Listening to “Floridada,” the first single from Animal Collective’s forthcoming “Painting With,” is an engrossing experience, not unlike wading into an ocean rolling and writhing with waves.
Like any song by Animal Collective, the many layers take a couple listens to arrange themselves between your ears in a way that makes sense. (If you have the patience to hit ‘repeat.’) Then each layer, one at a time, wedges itself deeply inside the mind. The first listen, Avey Tare’s tenor rings out; the second, Panda Bear’s angelic responses to Avey’s calls stick with you.
This song is a return to the call and response format of “Merriweather Post Pavilion” – yada yada yada. What I want to talk about is the heart of the matter: Floridada itself.
Avey Tare told Newsweek the song’s inspiration is drawn from the interminable shit that is heaped on Florida and its residents daily by its countrymen. He spent summers near the Gulf of Mexico as a kid, and he DJ’d at this year’s Art Basel in Miami. He gets it: Florida is unlike other states in America because of the dangerous lure of its natural beauty. Perhaps it’s not home to the most innovation and ingenuity per square mile, but there is a certain magic here.

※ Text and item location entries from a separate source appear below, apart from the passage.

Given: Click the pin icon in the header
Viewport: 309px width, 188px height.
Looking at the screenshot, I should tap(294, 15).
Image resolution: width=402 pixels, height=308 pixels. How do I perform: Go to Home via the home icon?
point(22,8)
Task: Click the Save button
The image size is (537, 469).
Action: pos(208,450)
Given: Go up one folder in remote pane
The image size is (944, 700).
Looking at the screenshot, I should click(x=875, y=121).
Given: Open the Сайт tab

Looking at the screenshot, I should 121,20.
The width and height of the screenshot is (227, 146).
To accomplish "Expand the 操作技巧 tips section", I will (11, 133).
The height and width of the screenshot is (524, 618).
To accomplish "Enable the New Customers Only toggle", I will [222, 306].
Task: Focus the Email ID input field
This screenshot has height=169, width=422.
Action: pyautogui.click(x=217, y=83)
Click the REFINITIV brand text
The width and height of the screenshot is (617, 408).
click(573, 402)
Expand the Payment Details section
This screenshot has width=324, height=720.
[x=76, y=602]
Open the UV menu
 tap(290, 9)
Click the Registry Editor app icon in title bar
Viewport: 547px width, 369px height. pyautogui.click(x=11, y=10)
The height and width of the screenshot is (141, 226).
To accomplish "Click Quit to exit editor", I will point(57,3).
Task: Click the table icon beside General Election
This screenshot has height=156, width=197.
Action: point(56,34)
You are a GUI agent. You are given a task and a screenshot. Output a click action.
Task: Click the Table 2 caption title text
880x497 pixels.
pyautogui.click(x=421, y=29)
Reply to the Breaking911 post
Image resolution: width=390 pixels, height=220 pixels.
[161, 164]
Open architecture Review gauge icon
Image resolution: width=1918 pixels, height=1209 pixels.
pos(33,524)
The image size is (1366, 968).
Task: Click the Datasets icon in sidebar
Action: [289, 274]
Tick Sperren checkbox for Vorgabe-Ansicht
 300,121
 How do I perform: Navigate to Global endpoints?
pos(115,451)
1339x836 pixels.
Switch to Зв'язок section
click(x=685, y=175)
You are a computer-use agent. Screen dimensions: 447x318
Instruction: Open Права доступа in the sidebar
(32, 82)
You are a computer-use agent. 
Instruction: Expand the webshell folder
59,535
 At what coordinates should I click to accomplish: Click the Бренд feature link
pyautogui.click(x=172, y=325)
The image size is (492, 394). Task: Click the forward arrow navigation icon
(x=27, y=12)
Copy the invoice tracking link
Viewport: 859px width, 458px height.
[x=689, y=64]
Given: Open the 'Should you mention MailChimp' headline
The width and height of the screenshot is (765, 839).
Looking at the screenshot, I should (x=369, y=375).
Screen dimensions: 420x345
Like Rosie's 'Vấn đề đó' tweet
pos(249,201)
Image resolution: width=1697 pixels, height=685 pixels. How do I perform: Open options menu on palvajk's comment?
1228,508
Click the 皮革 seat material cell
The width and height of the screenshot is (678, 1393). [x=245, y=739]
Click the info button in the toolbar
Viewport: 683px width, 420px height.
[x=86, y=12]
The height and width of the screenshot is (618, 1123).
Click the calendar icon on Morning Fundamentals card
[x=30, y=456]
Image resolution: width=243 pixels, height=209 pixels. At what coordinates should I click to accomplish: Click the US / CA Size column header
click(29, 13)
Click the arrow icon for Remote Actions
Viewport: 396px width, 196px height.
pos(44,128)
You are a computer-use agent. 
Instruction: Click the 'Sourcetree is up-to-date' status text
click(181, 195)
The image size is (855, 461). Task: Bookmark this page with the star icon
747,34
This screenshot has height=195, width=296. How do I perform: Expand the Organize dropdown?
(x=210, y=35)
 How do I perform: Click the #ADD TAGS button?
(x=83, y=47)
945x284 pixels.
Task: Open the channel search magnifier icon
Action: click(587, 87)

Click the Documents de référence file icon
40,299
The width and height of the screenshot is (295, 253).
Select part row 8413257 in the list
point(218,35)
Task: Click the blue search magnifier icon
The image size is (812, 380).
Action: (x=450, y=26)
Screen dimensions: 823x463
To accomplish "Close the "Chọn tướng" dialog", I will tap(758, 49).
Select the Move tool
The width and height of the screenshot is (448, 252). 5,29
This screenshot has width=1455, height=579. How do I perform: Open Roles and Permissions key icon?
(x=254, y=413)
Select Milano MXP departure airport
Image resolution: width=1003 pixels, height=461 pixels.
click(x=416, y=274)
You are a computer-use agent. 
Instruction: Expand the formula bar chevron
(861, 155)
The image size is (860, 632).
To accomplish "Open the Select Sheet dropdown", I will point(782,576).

When I stand at the edge of the ocean, allowing the waves to caress the tops of my feet, I enter a special head space in which nothing else exists. I continue, wading deeper and eventually swimming into the horizon as far as my fear lets me. I pause to rest, and the slight difference in the blue of each wave consumes me. The lapping of the waves against my shoulders encloses me in a cocoon.
When I turn on “Floridada,” the crescendo of a chugging, surf rock drum beat draws me in past my knees. The splashy synth line sounds textured and soaking wet, and somehow doing the twist, or that move when you hold your nose and wave your hand around, just seems natural. All other thoughts cease when the pre-chorus melody begins; Avey and Panda’s voices naturally bleed into each other like the back-and-forth of waves forever crashing and receding on the shore. In the chorus, a more dissonant, dizzying synth line hits just one beat behind each note Avey sings, and I’m completely underwater, twirling around like a seal.
Listening to this song makes you feel on top of the fucking world because these guys have somehow bottled that pure heart happiness that we learned as sunshine babies, playing outside in the sand, running under swaying palm branches. We learned that in some places, time doesn’t tick quite as quickly. The days are long under the sunny, cloudless sky, and we don’t rush to our next destination. There is also a heavy helping of poppy cheesiness to this song which smacks of the Disney-fied theme park culture of central Florida.
I only mentioned danger earlier because, after visiting places like Chicago or New York City, I was struck by the lack of reality in my home state. When you’re shuffling through a freezing, bustling city street, the misery and claustrophobia of the masses causes frequent doubt: everyone’s rushing off to somewhere. Am I barreling towards where I need to be? Am I running away from anything or anyone? What exactly am I doing with my life?
That isn’t how it feels to walk next to the ocean, or to listen to this song. It’s more like visiting a really old, wise person who tells you to be patient, who uses phrases like “all in due time,” who advises you to just dance your heart out right now, and when it’s done and your breathing returns to its normal pace, everything’s going to be just fine.
“What’s the best shore/ Seen from a boat/ Miniature heads that/ Color the shore line/ If you could rest/ A minute to tell / Get me some grass/ Iridescent shells/ I know there’s a nest/ Fit with a hatch / Sunset a glowin’/ Makes us all sweaty”
If the state tourism board doesn’t try to work out a deal for a campaign with this song, they missed the boat.